Basic Examples¶
Upload to S3 and run COPY command with YAML¶
no compression or splitting
using
~/.aws/credentials
file
import pg8000 # can also be psycopg2
import locopy
create_sql = "CREATE TABLE schema.table (variable VARCHAR(20)) DISTKEY(variable)"
with locopy.Redshift(
dbapi=pg8000,
config_yaml="example.yaml",
profile="aws_profile") as redshift:
redshift.execute(create_sql)
redshift.load_and_copy(
local_file="example_data.csv",
s3_bucket="my_s3_bucket",
table_name="schema.table",
delim=",",
compress=False)
redshift.execute("SELECT * FROM schema.table")
res = redshift.cursor.fetchall()
print(res)
Upload to S3 and run COPY command without YAML¶
Identical to the above code, but we would explicitly pass the connection details in the Redshift
constructor vs. the YAML
with locopy.Redshift(
dbapi=pg8000,
host="my.redshift.cluster.com",
port=5439,
database="db",
user="userid",
password="password",
profile="aws_profile") as redshift:
...
AWS tokens as environment variables¶
If you would rather provide your AWS tokens via environment variables vs. using a profile from
~/.aws/credentials
, you can do something as follows:
export AWS_ACCESS_KEY_ID=MY_ACCESS_KEY_ID
export AWS_SECRET_ACCESS_KEY=MY_SECRET_ACCESS_KEY
export AWS_SESSION_TOKEN=MY_SESSION_TOKEN
Extra parameters on the COPY job¶
As per the AWS documentation here,
there may be times when you want to tweak the options used by the COPY
job if you have some
oddities in your data.
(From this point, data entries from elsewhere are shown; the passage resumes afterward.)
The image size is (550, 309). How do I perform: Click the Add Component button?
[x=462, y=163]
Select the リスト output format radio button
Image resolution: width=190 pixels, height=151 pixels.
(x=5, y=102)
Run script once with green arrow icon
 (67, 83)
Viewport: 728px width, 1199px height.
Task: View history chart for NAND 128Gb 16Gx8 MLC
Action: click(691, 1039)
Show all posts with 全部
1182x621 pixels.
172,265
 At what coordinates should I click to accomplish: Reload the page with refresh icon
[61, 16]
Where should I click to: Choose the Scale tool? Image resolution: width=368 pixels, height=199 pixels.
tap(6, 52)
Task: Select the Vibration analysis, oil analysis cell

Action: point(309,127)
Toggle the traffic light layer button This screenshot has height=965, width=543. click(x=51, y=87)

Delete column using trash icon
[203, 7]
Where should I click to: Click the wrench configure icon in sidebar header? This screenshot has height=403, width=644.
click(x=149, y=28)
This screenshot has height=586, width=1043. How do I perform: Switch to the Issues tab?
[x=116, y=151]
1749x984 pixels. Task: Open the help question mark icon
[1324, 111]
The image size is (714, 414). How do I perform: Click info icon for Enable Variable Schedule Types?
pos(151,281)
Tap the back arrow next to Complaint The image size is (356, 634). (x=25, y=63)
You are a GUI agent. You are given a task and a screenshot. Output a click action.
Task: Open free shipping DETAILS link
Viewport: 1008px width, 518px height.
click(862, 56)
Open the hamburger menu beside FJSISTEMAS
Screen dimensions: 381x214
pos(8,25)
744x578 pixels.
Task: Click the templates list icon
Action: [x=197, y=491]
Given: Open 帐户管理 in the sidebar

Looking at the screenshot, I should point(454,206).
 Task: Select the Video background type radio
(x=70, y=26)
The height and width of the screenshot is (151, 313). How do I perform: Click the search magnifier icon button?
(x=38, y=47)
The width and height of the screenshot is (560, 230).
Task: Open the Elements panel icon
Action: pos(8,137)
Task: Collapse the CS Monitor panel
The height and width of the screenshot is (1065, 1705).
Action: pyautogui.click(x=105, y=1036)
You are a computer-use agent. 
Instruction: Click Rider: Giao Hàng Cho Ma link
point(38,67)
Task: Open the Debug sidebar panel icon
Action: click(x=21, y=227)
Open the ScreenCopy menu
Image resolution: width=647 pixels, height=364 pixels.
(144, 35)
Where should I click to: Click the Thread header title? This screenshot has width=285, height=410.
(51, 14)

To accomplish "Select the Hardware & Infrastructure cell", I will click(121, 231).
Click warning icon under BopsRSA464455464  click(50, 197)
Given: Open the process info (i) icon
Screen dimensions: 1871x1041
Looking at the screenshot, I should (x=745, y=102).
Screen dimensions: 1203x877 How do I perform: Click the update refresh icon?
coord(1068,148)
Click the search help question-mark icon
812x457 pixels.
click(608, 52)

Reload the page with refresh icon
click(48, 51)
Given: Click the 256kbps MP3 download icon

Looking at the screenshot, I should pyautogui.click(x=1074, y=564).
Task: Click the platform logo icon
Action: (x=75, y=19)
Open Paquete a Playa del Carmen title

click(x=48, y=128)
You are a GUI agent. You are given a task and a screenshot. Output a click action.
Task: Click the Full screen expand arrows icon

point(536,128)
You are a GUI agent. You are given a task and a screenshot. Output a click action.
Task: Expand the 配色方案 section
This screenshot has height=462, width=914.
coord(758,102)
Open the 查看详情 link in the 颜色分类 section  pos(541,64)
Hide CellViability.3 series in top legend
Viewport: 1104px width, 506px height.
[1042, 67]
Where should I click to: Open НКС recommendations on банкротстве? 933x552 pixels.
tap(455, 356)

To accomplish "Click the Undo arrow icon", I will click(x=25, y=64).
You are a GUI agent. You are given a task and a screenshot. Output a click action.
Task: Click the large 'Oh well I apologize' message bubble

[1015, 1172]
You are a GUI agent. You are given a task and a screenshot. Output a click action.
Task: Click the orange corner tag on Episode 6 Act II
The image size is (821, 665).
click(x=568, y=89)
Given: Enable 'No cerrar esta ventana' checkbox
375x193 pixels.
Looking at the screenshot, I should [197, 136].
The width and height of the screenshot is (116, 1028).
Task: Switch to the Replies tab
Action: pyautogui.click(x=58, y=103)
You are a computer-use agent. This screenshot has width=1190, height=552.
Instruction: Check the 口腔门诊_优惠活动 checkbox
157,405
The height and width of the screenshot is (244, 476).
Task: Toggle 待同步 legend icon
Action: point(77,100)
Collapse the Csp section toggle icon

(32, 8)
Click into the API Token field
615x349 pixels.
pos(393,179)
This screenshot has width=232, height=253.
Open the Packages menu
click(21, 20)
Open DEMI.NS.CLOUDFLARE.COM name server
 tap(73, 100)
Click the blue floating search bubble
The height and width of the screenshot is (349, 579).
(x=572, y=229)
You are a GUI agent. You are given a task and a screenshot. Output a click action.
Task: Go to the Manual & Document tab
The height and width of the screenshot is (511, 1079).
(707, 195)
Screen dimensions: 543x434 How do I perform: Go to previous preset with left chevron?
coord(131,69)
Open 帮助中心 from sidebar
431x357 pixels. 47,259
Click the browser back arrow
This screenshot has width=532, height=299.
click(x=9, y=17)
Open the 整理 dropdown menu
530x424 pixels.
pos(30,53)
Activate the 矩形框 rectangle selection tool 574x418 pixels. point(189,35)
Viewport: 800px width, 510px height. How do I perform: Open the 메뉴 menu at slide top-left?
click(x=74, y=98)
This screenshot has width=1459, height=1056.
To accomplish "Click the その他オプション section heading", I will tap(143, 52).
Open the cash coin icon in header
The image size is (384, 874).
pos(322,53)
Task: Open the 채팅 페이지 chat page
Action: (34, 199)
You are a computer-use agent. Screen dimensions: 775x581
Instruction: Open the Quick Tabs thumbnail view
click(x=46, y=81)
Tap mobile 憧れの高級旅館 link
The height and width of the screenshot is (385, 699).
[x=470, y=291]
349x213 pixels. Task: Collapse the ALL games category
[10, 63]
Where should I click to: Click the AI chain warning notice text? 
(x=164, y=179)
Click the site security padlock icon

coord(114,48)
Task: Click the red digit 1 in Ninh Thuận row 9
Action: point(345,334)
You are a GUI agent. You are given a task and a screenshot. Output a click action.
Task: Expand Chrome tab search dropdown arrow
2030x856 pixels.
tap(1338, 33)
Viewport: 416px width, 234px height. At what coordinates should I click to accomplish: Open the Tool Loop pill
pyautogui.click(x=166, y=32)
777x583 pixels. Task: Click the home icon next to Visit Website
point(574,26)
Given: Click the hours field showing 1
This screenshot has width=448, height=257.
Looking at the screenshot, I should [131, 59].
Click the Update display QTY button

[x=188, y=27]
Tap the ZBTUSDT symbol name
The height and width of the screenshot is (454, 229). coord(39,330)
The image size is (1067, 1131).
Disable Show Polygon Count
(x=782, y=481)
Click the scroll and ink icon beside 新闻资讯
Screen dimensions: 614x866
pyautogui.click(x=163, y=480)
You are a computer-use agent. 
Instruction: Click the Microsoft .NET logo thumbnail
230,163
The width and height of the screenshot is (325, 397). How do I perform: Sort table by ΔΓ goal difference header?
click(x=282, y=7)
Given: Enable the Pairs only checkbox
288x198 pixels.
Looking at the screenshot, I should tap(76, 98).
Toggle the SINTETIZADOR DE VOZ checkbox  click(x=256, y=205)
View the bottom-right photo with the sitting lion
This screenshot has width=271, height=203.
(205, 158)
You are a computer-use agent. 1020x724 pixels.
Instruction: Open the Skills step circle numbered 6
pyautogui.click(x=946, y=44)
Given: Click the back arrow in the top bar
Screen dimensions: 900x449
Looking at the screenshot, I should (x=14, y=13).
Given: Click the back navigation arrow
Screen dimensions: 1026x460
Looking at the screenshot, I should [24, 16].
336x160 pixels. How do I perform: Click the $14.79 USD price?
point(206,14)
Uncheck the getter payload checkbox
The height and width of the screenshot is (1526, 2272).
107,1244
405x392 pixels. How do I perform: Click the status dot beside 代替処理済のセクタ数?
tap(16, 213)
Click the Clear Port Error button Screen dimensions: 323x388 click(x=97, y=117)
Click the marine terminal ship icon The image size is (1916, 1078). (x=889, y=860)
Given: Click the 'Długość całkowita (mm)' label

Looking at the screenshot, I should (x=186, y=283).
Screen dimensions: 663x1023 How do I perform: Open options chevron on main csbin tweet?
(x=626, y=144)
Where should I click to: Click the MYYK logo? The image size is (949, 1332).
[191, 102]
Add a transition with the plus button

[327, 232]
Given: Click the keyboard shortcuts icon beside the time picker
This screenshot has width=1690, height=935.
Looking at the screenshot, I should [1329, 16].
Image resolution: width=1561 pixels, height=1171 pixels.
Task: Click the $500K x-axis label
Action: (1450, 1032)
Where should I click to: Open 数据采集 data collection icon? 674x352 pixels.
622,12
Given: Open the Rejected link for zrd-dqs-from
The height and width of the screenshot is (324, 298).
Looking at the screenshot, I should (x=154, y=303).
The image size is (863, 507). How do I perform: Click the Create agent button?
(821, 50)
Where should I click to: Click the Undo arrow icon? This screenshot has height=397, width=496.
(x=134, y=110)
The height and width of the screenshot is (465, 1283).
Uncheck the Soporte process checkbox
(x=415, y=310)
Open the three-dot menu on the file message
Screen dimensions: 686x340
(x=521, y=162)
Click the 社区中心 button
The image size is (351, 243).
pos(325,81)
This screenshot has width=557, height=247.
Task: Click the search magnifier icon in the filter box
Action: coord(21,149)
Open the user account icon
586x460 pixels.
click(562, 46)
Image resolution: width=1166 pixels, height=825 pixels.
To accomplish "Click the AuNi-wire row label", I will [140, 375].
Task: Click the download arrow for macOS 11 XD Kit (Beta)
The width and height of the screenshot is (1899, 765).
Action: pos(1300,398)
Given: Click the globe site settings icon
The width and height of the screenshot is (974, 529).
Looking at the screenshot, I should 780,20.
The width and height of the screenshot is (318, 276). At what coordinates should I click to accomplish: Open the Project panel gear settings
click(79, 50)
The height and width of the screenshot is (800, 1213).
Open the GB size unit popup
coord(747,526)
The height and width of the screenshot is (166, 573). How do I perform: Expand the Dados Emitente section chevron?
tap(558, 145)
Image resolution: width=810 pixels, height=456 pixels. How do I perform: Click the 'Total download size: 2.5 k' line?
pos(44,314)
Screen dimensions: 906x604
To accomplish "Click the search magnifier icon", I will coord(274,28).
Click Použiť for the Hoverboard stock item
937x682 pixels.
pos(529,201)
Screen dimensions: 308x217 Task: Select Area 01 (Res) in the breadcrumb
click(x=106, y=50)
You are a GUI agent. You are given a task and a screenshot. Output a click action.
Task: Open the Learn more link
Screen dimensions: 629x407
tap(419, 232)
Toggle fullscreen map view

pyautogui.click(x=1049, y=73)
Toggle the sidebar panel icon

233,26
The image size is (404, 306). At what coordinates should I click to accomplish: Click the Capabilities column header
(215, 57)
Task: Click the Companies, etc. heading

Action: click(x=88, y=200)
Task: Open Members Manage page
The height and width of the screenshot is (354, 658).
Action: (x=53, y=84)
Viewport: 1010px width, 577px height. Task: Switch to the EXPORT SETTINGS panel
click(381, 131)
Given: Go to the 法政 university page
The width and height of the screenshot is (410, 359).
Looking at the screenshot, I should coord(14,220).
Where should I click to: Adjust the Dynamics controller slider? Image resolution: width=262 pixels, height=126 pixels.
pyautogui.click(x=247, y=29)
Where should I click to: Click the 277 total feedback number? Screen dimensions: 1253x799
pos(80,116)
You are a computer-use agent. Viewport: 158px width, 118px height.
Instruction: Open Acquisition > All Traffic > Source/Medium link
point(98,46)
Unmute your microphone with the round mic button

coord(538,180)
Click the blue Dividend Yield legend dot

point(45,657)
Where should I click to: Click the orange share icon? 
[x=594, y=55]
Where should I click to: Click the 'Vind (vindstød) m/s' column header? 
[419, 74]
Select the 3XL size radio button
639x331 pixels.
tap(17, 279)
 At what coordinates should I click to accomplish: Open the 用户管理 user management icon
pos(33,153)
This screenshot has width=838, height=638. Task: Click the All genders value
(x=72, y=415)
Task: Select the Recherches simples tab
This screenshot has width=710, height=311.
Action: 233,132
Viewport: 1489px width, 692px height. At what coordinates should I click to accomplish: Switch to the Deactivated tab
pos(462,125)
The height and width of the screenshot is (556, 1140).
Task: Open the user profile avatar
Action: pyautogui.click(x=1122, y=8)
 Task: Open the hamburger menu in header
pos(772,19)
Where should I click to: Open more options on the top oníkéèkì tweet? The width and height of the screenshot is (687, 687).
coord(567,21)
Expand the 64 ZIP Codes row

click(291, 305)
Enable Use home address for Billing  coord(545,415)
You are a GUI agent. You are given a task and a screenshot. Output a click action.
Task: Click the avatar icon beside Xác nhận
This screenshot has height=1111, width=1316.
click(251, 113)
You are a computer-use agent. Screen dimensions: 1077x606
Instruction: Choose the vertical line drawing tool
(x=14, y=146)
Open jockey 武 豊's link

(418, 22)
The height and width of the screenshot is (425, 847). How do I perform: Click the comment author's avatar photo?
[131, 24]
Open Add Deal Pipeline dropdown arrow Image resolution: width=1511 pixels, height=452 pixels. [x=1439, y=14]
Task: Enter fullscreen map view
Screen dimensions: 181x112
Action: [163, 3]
Locopy assigns a few options by default (DATEFORMAT 'auto'
,
COMPUPDATE ON
, and TRUNCATECOLUMNS
). If you want to specify other options, or override these
three, you can pass in a list of strings which will tweak your load:
redshift.load_and_copy(local_file="example_data.csv",
s3_bucket="my_s3_bucket",
table_name="schema.table",
delim=",",
copy_options=["NULL AS 'NULL'", "ESCAPE"])